Natacha Polony : La question de la nostalgie ne se pose qu’en rapport avec un problème actuel : les élèves, lorsqu’ils sont dans une classe, n’ont pas conscience d’être dans un lieu spécifique. Depuis 20 ou 30 ans, nous avons décidé que l’école n’était plus un sanctuaire, et qu’il fallait au contraire que la société entre dans les classes par tous les moyens. On s’aperçoit aujourd’hui que les enfants, en classe, font des concours de vêtements de marque, et sont préoccupés par à peu près tout, sauf le fait d’apprendre. C’est dans cette logique qu’une certaine nostalgie, et le débat correspondant sur l’uniforme, se replace. Dans certains pays d’Europe, qui ne sont pas spécialement rétrogrades (Angleterre, Espagne), l’uniforme est quelque chose de tout à fait classique.
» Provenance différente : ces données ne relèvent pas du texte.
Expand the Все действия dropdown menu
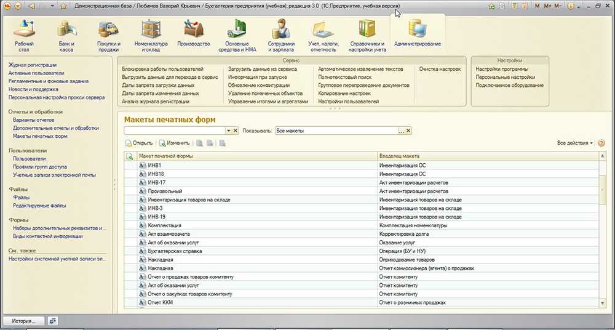 coord(576,143)
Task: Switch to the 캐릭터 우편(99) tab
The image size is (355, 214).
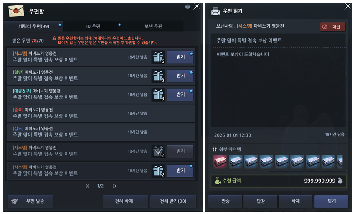Action: point(33,26)
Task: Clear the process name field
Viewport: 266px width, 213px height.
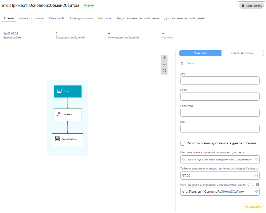Action: pos(256,192)
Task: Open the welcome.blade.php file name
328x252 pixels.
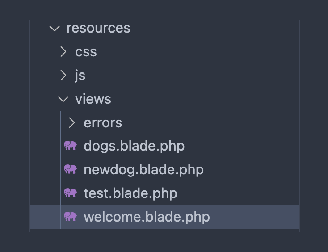Action: 147,217
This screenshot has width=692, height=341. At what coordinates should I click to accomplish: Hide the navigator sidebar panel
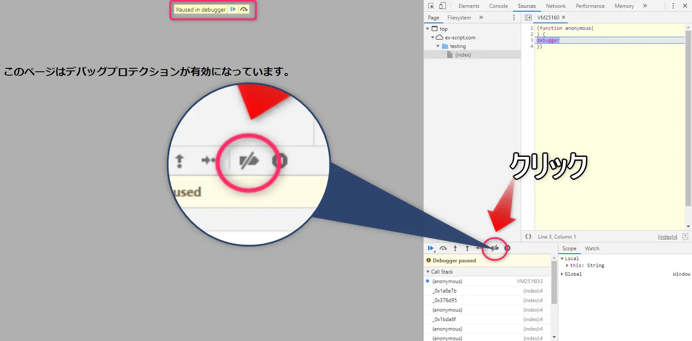pyautogui.click(x=528, y=17)
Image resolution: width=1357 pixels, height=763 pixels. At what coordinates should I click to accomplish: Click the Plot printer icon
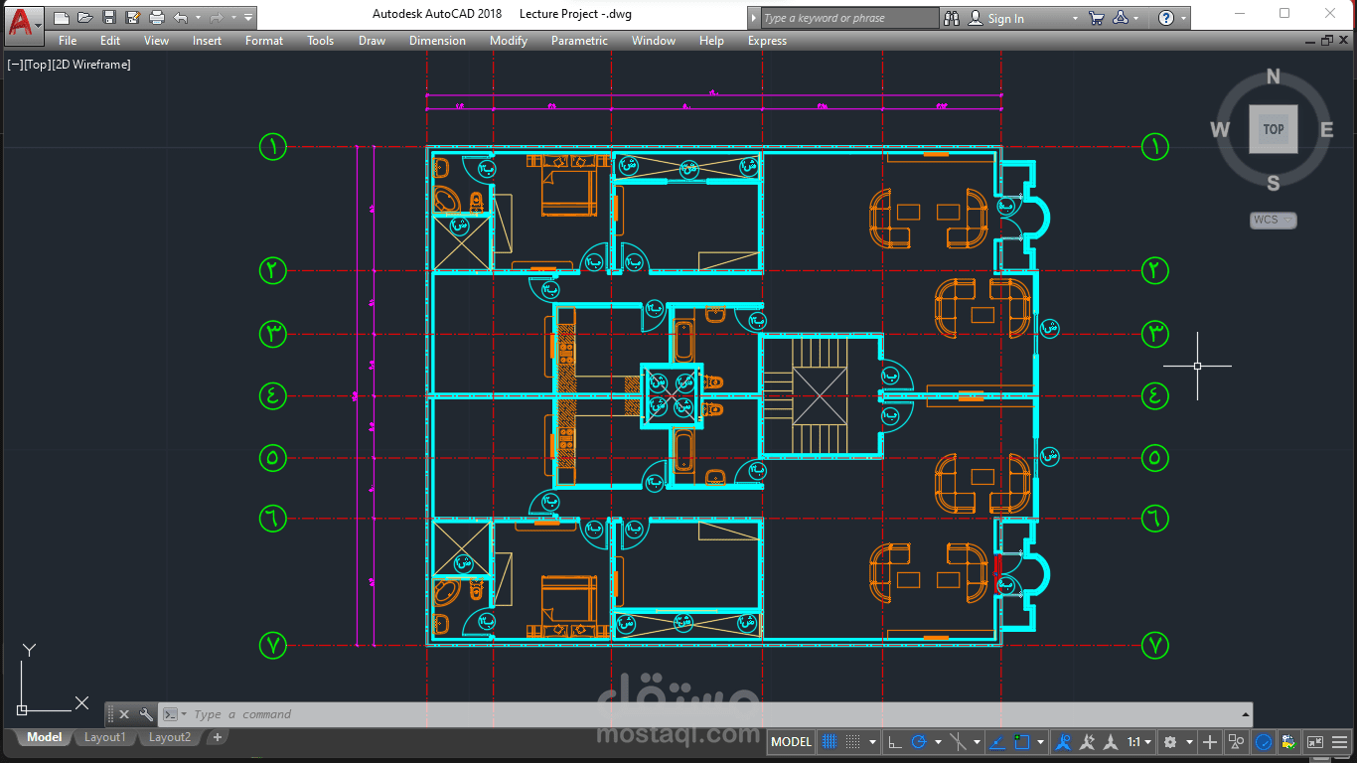pyautogui.click(x=156, y=18)
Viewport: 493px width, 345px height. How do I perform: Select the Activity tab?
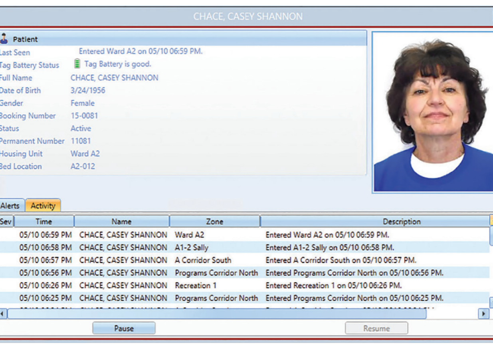pos(43,206)
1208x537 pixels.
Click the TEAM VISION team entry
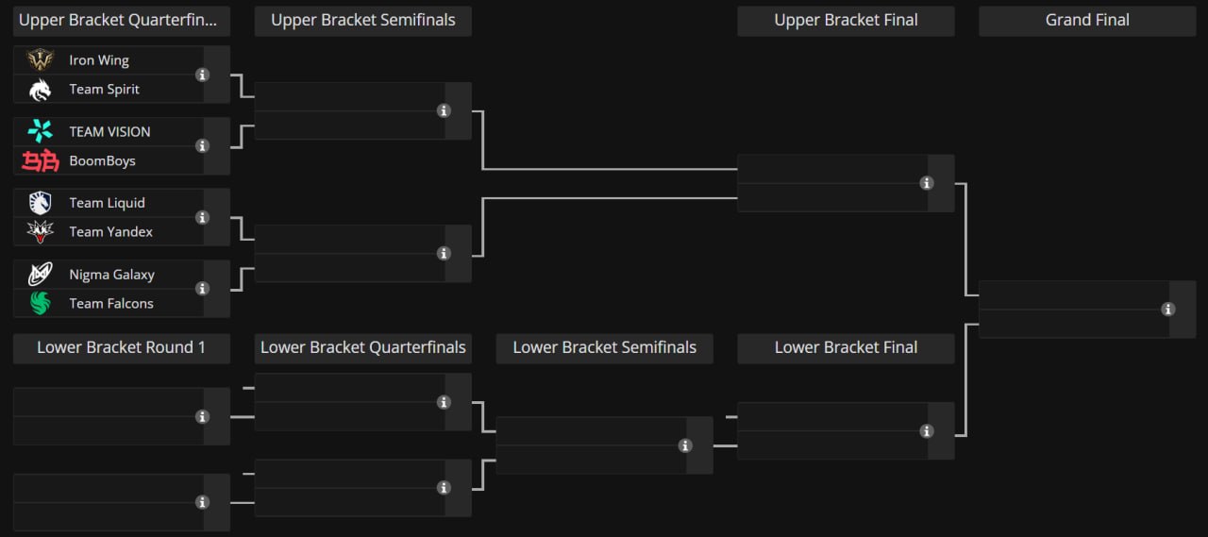(x=109, y=132)
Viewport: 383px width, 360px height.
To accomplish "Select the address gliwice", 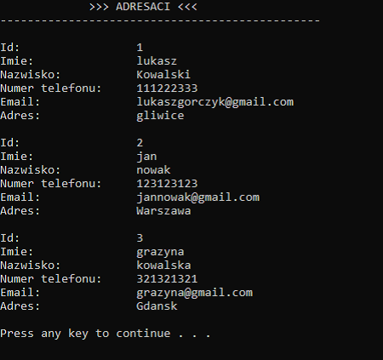I will click(160, 116).
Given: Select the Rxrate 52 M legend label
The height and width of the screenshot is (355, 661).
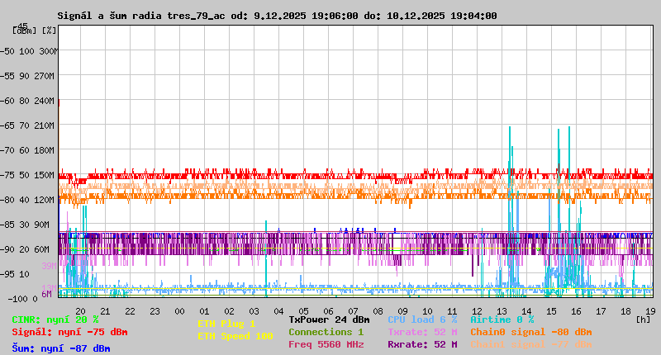Looking at the screenshot, I should point(422,344).
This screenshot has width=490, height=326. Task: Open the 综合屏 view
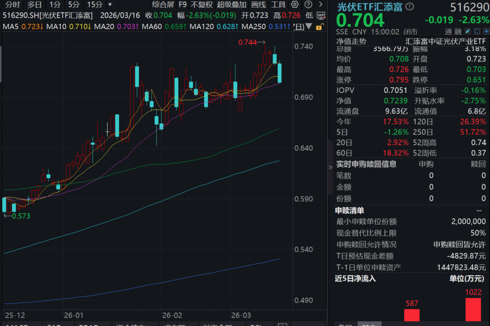[163, 5]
Mais on a parfois l’impression, non que les anciennes règles ne soient forcément mauvaises, que l’Éducation nationale a tendance à « faire du neuf avec du vieux » dans ses réformes… Ce processus n’empêche-t-il pas le progrès et l’évolution de l’école ?

Mais une évolution vers quoi ? On nous sert du neuf depuis 30 ans, et il est inefficace ! Je suis pour les bonnes évolutions, mais lorsqu’on s’est trompé, il est inutile de continuer.

J’ai été consternée, plusieurs fois, d’entendre des instituteurs me dire : « Enfin, vous ne voudriez pas qu’on enseigne comme dans les années 1950 ? » Mais peu importe, si cela fonctionne ? C’est une dictature de la modernité, une sorte de « bougisme », c’est-à-dire qu’il faut absolument changer parce que le changement serait bon par essence. Je suis pour une école qui garde ce qui marche, et qui change ce qui ne va pas.

En l’occurrence, depuis 30 ans, les méthodes mises en place sont moins efficaces que les précédentes. Dans ce cas revenir en arrière n’est pas un défaut. Quand le capitaine du Titanic a crié « Marche arrière toute » parce qu’ils fonçaient dans un iceberg, je ne pense pas qu’il ait eu un réflexe réactionnaire.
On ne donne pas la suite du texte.